- [ABOUT THIS TASK] Please set down the entire listing exactly.

- [DATA TO PROCESS]

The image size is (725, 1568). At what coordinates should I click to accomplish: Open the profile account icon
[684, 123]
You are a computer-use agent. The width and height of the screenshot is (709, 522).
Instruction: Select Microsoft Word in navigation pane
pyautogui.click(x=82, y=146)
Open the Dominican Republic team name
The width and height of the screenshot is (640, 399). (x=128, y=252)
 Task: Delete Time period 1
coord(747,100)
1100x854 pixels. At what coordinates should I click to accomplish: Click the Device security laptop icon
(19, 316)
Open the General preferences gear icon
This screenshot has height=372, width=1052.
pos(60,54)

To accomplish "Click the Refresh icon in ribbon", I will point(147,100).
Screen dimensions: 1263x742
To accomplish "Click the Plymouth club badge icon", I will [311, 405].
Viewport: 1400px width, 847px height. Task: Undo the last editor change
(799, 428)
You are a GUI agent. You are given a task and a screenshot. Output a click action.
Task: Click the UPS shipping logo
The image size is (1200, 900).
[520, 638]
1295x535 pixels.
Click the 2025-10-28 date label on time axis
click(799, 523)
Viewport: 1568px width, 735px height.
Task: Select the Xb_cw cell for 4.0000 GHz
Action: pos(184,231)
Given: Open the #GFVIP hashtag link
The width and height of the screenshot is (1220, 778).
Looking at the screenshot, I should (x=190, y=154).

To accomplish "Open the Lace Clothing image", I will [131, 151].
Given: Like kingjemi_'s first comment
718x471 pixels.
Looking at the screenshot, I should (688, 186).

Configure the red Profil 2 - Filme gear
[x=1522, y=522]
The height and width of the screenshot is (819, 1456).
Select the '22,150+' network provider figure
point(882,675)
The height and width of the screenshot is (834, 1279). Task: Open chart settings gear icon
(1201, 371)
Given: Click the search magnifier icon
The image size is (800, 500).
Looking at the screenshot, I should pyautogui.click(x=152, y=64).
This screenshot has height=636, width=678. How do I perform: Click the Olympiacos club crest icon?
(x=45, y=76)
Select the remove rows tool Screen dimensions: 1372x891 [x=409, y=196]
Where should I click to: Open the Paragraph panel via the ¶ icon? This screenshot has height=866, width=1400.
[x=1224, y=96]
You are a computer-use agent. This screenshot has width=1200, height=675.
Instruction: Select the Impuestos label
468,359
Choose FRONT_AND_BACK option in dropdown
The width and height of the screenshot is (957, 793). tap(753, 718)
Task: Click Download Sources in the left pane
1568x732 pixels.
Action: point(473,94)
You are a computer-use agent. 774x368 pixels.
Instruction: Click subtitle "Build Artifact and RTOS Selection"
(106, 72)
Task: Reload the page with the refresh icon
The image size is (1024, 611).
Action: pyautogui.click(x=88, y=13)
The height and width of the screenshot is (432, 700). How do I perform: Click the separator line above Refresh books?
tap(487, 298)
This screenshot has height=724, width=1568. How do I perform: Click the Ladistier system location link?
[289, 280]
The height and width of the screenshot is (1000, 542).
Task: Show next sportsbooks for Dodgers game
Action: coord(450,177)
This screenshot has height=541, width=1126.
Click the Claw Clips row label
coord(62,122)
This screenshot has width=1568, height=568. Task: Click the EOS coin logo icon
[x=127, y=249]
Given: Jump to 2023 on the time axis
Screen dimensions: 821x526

- [RESPONSE TO THE TASK]
The image size is (725, 1568). At what coordinates should I click to accomplish: Open the profile account icon
[684, 123]
You are a computer-use agent. The width and height of the screenshot is (709, 522).
Instruction: Select Microsoft Word in navigation pane
pyautogui.click(x=82, y=146)
Open the Dominican Republic team name
The width and height of the screenshot is (640, 399). (x=128, y=252)
 Task: Delete Time period 1
coord(747,100)
1100x854 pixels. At what coordinates should I click to accomplish: Click the Device security laptop icon
(19, 316)
Open the General preferences gear icon
This screenshot has height=372, width=1052.
pos(60,54)

To accomplish "Click the Refresh icon in ribbon", I will point(147,100).
Screen dimensions: 1263x742
To accomplish "Click the Plymouth club badge icon", I will [311, 405].
Viewport: 1400px width, 847px height. Task: Undo the last editor change
(799, 428)
You are a GUI agent. You are given a task and a screenshot. Output a click action.
Task: Click the UPS shipping logo
The image size is (1200, 900).
[520, 638]
1295x535 pixels.
Click the 2025-10-28 date label on time axis
click(799, 523)
Viewport: 1568px width, 735px height.
Task: Select the Xb_cw cell for 4.0000 GHz
Action: pos(184,231)
Given: Open the #GFVIP hashtag link
The width and height of the screenshot is (1220, 778).
Looking at the screenshot, I should (x=190, y=154).

To accomplish "Open the Lace Clothing image", I will [131, 151].
Given: Like kingjemi_'s first comment
718x471 pixels.
Looking at the screenshot, I should (688, 186).

Configure the red Profil 2 - Filme gear
[x=1522, y=522]
The height and width of the screenshot is (819, 1456).
Select the '22,150+' network provider figure
point(882,675)
The height and width of the screenshot is (834, 1279). Task: Open chart settings gear icon
(1201, 371)
Given: Click the search magnifier icon
The image size is (800, 500).
Looking at the screenshot, I should pyautogui.click(x=152, y=64).
This screenshot has height=636, width=678. How do I perform: Click the Olympiacos club crest icon?
(x=45, y=76)
Select the remove rows tool Screen dimensions: 1372x891 [x=409, y=196]
Where should I click to: Open the Paragraph panel via the ¶ icon? This screenshot has height=866, width=1400.
[x=1224, y=96]
You are a computer-use agent. This screenshot has width=1200, height=675.
Instruction: Select the Impuestos label
468,359
Choose FRONT_AND_BACK option in dropdown
The width and height of the screenshot is (957, 793). tap(753, 718)
Task: Click Download Sources in the left pane
1568x732 pixels.
Action: point(473,94)
You are a computer-use agent. 774x368 pixels.
Instruction: Click subtitle "Build Artifact and RTOS Selection"
(106, 72)
Task: Reload the page with the refresh icon
The image size is (1024, 611).
Action: pyautogui.click(x=88, y=13)
The height and width of the screenshot is (432, 700). How do I perform: Click the separator line above Refresh books?
tap(487, 298)
This screenshot has height=724, width=1568. How do I perform: Click the Ladistier system location link?
[289, 280]
The height and width of the screenshot is (1000, 542).
Task: Show next sportsbooks for Dodgers game
Action: coord(450,177)
This screenshot has height=541, width=1126.
Click the Claw Clips row label
coord(62,122)
This screenshot has width=1568, height=568. Task: Click the EOS coin logo icon
[x=127, y=249]
Given: Jump to 2023 on the time axis
Screen dimensions: 821x526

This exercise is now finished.